2. Gegen dieses Erkenntnis ist eine Revision gemäß § 25a Verwaltungsgerichtshofgesetz 1985 (VwGG) iVm Art. 133 Abs. 4 des Bundes-Verfassungsgesetzes (B-VG) nicht zulässig.
Entscheidungsgründe:
Mit Bescheid der Bezirkshauptmannschaft Mödling (im Folgenden: belangte Behörde) vom 17. Februar 2020, Zl.en *** und ***, wurde Herrn A (im Folgenden: Beschwerdeführer) 1. die Konzession für Mietwagen-Gewerbe (Beförderung mit Personenkraftfahrzeugen mit einem (1) Personenkraftwagen), am Standort ***, ***, ***, sowie 2. für das Taxi-Gewerbe, Personenbeförderung mit sieben Personenkraftwagen, die zu jedermanns Gebrauch an öffentlichen Orten bereitgehalten werden ebenso am Standort ***, ***, ***, gemäß § 5 Abs. 1 Z 2 des Gelegenheitsverkehrs-Gesetzes 1996 (GelverkG) entzogen.
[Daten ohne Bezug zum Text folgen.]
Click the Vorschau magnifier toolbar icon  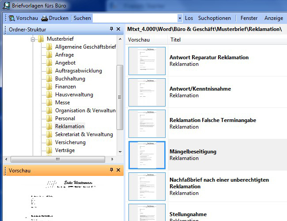click(x=11, y=18)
Begründend dazu wurde ausgeführt, dass mit Beschluss des Landesgerichtes *** vom 28. November 2019, Zl. *** das Insolvenzverfahren mit Rechtskraft der Bestätigung des Sanierungsplanes aufgehoben worden sei. Auf Grund der Konkursaufhebung dürfe der Beschwerdeführer die Gewerbe seit 28. November 2019 wieder ausüben. Die belangte Behörde habe den Beschwerdeführer mit Schreiben vom 09. Dezember 2019 aufgefordert einen Nachweis über die finanzielle Leistungsfähigkeit sowie die erforderlichen Abstellplätze außerhalb von Straßen mit öffentlichem Verkehr vorzulegen, widrigenfalls mit dem Entzug der Gewerbeberechtigungen vorgegangen werden müsste.
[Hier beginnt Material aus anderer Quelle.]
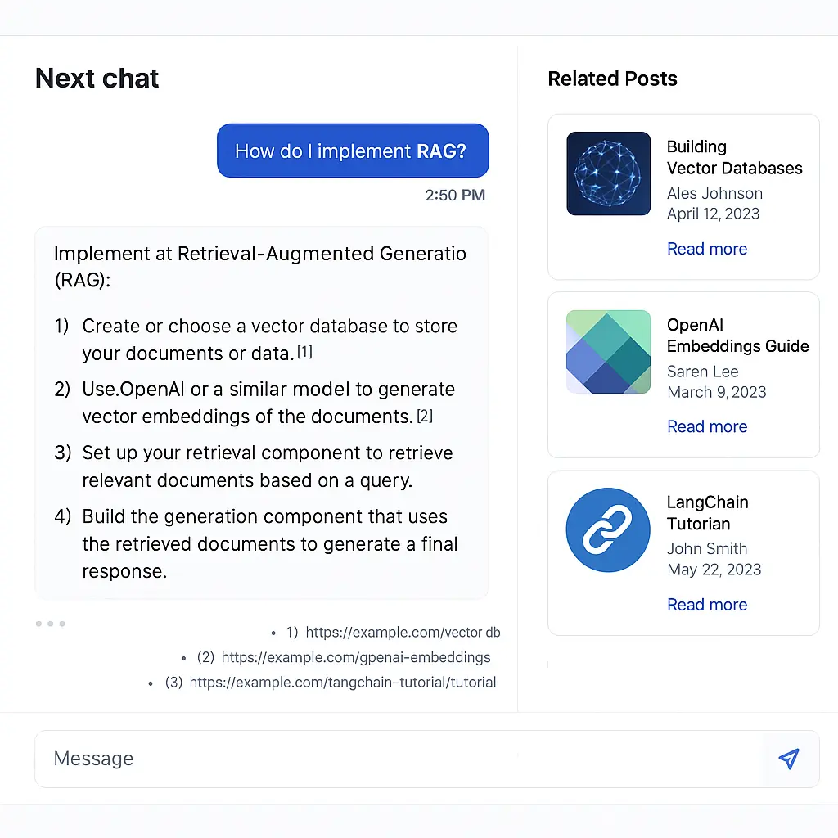Select the bullet dot beside citation one
This screenshot has height=838, width=838.
click(272, 632)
Die vom Beschwerdeführer in der Folge vorgelegten Bestätigungen würden hinsichtlich der finanziellen Leistungsfähigkeit nicht § 3 Abs. 3 BZP-VO entsprechen.
Gegen diesen Bescheid erhob der Beschwerdeführer rechtzeitig Beschwerde und brachte dazu im Wesentlichen vor, dass seine finanzielle Leistungsfähigkeit gegeben sei und legte als Nachweis seiner Leistungsfähigkeit eine Bestätigung der Steuerberatung C bei, aus welcher sich ergibt, dass aus den vorgelegten Unterlagen der Beschwerdeführer über ein Eigenkapital in der Höhe von € 60.000,00 verfüge.
Mit Schreiben der belangten Behörde vom 13. März 2020 wurde die Beschwerde des Beschwerdeführers samt den Bezug habenden Verwaltungsakten zur Entscheidung vorgelegt.
Das Landesverwaltungsgericht Niederösterreich beraumte in der Folge die Durchführung einer öffentlichen mündlichen Verhandlung an.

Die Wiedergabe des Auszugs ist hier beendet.